PROVIDED INFORMATION ::
____________________

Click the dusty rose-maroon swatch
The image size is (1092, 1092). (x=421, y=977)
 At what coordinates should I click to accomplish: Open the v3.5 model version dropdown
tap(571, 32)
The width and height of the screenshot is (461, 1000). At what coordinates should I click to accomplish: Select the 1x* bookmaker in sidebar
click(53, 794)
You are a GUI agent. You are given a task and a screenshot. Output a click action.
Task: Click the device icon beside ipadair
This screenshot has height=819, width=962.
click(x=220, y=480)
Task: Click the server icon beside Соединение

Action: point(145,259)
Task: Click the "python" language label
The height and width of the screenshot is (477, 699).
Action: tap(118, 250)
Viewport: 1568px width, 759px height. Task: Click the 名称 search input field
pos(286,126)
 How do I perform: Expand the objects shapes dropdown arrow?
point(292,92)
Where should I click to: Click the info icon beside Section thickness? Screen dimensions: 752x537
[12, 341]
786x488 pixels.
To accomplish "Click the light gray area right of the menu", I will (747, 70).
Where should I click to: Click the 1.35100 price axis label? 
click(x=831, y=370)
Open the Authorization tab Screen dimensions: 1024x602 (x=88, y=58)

____________________

REQUIRED TASK :: Copy out every line of the records above without changing anything.

COMPLETED EXERCISE ::
Click the dusty rose-maroon swatch
The image size is (1092, 1092). (x=421, y=977)
 At what coordinates should I click to accomplish: Open the v3.5 model version dropdown
tap(571, 32)
The width and height of the screenshot is (461, 1000). At what coordinates should I click to accomplish: Select the 1x* bookmaker in sidebar
click(53, 794)
You are a GUI agent. You are given a task and a screenshot. Output a click action.
Task: Click the device icon beside ipadair
This screenshot has height=819, width=962.
click(x=220, y=480)
Task: Click the server icon beside Соединение

Action: point(145,259)
Task: Click the "python" language label
The height and width of the screenshot is (477, 699).
Action: tap(118, 250)
Viewport: 1568px width, 759px height. Task: Click the 名称 search input field
pos(286,126)
 How do I perform: Expand the objects shapes dropdown arrow?
point(292,92)
Where should I click to: Click the info icon beside Section thickness? Screen dimensions: 752x537
[12, 341]
786x488 pixels.
To accomplish "Click the light gray area right of the menu", I will (747, 70).
Where should I click to: Click the 1.35100 price axis label? 
click(x=831, y=370)
Open the Authorization tab Screen dimensions: 1024x602 (x=88, y=58)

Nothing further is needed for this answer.